**Description of the task**: Set down exactly the lines of the listing below, please, beginning with the first and ending with the line that holds "Mechanics near me (16, 2359)".

**Input for this task**:
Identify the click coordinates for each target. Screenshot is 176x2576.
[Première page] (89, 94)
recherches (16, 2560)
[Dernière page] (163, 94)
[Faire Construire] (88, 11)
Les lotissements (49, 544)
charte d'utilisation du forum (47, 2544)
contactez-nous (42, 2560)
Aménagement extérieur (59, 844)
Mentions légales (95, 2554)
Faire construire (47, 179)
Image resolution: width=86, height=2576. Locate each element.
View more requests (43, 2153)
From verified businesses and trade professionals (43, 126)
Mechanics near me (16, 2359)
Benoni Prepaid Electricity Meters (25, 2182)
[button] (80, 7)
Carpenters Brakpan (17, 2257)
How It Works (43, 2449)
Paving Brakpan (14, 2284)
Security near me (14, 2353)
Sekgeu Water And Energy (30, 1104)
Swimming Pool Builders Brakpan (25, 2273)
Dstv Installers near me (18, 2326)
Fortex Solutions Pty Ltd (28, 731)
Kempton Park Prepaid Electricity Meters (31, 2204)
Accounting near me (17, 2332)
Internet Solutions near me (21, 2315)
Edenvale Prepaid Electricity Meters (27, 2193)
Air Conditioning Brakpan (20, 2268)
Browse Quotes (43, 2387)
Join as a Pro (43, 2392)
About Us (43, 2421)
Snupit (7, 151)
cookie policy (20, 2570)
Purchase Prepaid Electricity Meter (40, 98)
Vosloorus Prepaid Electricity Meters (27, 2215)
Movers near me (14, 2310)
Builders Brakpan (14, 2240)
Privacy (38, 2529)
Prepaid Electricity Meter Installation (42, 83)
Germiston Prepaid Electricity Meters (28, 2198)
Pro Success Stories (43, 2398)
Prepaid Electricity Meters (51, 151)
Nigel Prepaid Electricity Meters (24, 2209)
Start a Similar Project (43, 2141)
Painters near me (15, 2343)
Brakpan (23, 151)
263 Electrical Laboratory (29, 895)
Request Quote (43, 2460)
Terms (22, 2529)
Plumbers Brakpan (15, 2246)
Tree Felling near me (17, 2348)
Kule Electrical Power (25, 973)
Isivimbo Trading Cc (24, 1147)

**Your solution**:
Identify the click coordinates for each target. Screenshot is 176x2576.
[Première page] (89, 94)
recherches (16, 2560)
[Dernière page] (163, 94)
[Faire Construire] (88, 11)
Les lotissements (49, 544)
charte d'utilisation du forum (47, 2544)
contactez-nous (42, 2560)
Aménagement extérieur (59, 844)
Mentions légales (95, 2554)
Faire construire (47, 179)
Image resolution: width=86, height=2576. Locate each element.
View more requests (43, 2153)
From verified businesses and trade professionals (43, 126)
Mechanics near me (16, 2359)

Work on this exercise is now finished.